Todo mundo tem um acidente feio na infância. Muitos, como eu, bateram a cabeça e foram, durante muito tempo, acusados de ter "problema de cabeça", como eu fui. Outros engolem bola de gude, moeda, metem o dedo na tomada, caem da árvore, enfim... Marcus também teve seu acidente de infância. Em uma ocasião ele caiu e abriu o queixo. Foi para o hospital, levou um bom número de pontos e até tirou uma antiga foto preto e branca, em que aparecia com um curativo no queixo, junto com meu pai e eu.
Além dos acidentes, temos nossos grandes feitos de infância. Minha mãe contava a história da noite me que eu "enfrentei" um ladrão. Ele estava fuçando as coisas na sala quando eu passei por alí, rumo ao quarto de meus pais, pois queria beber água. Minha mãe estava me levando para a cozinha quando encontrou a sala toda bagunçada. Ela então acordou meu pai, que ligou para a polícia. Enquanto me dava água na cozinha, ela ainda viu o rosto do ladrão a encarando por sobre o muro.
O sujeito havia levado uma pasta do meu pai que continha documentos e dinheiro.
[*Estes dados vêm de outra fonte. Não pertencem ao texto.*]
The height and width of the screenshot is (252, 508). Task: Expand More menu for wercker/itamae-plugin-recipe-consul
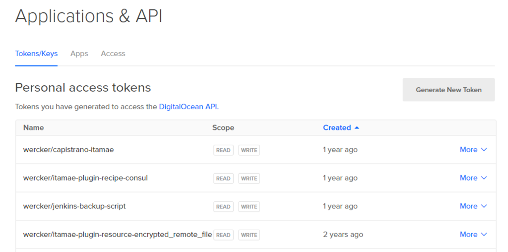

Esta pasta foi achada em um matagal próximo, não pela polícia, mas por Pingo, meu tio, irmão de minha mãe, que nesta época devia ter seus 13 anos de idade. Os docuentos estavam lá, mas o dinheiro havia sumido.
Eu não lembro bem quando saímos da casa do seu Paulo. Nem sei se ela ainda existe na Vila da Prata. Só sei que em 76 já morávamos em outra casa. Dela só restou estas parcas lembranças e umas poucas fotos, que sobraram de meu mais velho álbum de família.

2 comentários:

Ana Kaya disse...

Nossa que legal este texto, vc contou sua vida em poucos minutos.
Eu tb tenho algumas lembranças esparsas, mas queria mesmo era entrar na área obscura e lembrar de mais coisas, agora não tem mais ninguèm pra perguntar, sem pai, sem mãe, sem irmãos, sou filha única. nossa deixa eu parar senão eu é que acabo contando a minha história.
Adorei.

Ana Kaya disse...

coitada da Jorgina.
Eu não bati a cabeça quando criança, mas fiquei doida do mesmo jeito ehehehehhe.
Me lembro um dia que caí de bicicleta e o guidão bateu com tudo no osso abaixo do umbigo, se é que me entendes. voltei pra casa morrendo de chorar, sem conseguir andar direito e ainda levei uma surra do meu pai por andar de bicileta que nem louca, fala sério, meu pai era muito ignorante.
Mas eu amava ele demais, ele morreu faz quase 5 anos e eu sinto falta dele. mesmo ele morando em itamaracá em pernambuco e eu aqui.
agora sou sozinha, sem ninguem. não tenho filhos, só uma cachorrinha e um namorado que não sei até onde vai.
ai ai, tenho saudades dos bons tempos. não era obscuro não, era luz pura.